Sur PornHub, il est possible de voir un démon créé sur ordinateur s'accoupler avec un cheval. C’est du moins ce que prétend Adam, l’un des personnages principaux de la nouvelle comédie dramatique de Netflix intitulée Sex Education. Comme son titre le laisse présager, la série parle de sexe et de l'omniprésence du porno chez les adolescents - un vaste sujet traité à travers l’ouverture d’un cabinet de thérapie sexuelle clandestin ouvert dans un lycée par le maladroit et virginal Otis (Asa Butterfield).

La série aborde de nombreux sujets pressants pour les adolescents d'aujourd'hui, parmi lesquels la masculinité en crise, la visibilité des LGBT et le chemin qu’il leur reste à parcourir. Le postulat de départ, très simple – celui d’une thérapie sexuelle pour les ados et par les ados – fait de Sex Education une série prête à parler honnêtement de ce qui advient lorsque les ados commencent à exprimer envies, désirs et besoins liés au sexe.

Bien qu’Otis ne se serve pas d'internet pour visionner des coïts entre démon et cheval, il y a néanmoins recours comme outil pour aborder la question du désir lesbien.

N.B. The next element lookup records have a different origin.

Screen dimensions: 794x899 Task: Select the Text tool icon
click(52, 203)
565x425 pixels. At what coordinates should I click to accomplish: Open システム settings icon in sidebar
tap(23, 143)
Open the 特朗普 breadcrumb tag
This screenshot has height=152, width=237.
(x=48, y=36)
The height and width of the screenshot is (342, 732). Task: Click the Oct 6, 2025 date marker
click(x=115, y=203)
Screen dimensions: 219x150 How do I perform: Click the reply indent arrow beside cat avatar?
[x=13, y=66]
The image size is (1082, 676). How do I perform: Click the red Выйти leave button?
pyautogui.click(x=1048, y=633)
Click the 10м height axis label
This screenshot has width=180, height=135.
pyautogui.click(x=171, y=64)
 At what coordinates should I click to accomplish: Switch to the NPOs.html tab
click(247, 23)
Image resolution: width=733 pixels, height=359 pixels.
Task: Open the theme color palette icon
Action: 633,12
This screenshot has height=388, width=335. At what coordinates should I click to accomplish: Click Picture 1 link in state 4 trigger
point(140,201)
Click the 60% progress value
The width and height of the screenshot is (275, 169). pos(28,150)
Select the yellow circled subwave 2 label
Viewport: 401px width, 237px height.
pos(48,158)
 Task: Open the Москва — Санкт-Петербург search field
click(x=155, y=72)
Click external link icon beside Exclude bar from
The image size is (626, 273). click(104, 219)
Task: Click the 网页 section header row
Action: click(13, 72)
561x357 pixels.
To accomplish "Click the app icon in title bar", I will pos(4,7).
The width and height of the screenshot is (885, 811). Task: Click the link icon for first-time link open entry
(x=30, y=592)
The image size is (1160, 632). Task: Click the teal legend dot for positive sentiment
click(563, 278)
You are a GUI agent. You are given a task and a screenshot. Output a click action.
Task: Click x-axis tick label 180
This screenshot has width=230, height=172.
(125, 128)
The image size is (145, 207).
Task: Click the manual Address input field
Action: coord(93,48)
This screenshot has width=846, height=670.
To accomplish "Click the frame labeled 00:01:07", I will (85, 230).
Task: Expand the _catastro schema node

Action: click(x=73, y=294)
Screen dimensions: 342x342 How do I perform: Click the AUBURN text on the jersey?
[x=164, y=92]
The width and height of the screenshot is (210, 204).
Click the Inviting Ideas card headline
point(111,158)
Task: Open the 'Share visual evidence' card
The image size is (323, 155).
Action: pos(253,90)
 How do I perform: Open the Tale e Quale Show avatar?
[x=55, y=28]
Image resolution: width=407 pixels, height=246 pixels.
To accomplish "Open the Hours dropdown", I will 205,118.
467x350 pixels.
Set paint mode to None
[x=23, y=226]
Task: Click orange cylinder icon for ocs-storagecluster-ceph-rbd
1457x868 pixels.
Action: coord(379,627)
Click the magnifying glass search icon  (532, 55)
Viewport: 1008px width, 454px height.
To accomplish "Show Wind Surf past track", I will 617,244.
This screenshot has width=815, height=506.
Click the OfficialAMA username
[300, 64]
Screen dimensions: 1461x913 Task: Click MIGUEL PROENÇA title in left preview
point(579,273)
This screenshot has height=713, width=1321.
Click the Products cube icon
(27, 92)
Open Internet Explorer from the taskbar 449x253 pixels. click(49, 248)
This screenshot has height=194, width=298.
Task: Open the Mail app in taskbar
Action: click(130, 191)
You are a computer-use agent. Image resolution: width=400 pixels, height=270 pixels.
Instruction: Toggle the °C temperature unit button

Pas pour son plaisir personnel – une notion qui lui est totalement inconnue ; son ami Eric lui rappelle d’ailleurs souvent qu’il « est incapable de se masturber » - mais à des fins de recherche, puisqu'il essaie d’aider un couple de lycéennes à comprendre pourquoi leur relation bat de l'aile.

Eric, qui assume totalement son homosexualité, regarde également beaucoup de porno ; il l’avoue lui-même, presque avec fierté. Bien que ce dernier accepte son identité à bras ouverts - vêtu de couleurs chatoyantes ou déguisé en drag queen tandis qu'il regarde Hedwig and the Angry Inch - on ne peut en dire autant de ceux qui l’entourent. D'Adam, la brute de l’école, à sa famille très religieuse, l’acceptation de sa sexualité demeure extrêmement fragile, soulignant que l'acceptation de soi ne va pas forcément de pair avec l'approbation sociale. C'est dans cet écart entre soi-même et les autres qu’Eric se démène comme il peut, essayant notamment de se faire à la sale manie de son père de débarquer quand il regarde du porno gay.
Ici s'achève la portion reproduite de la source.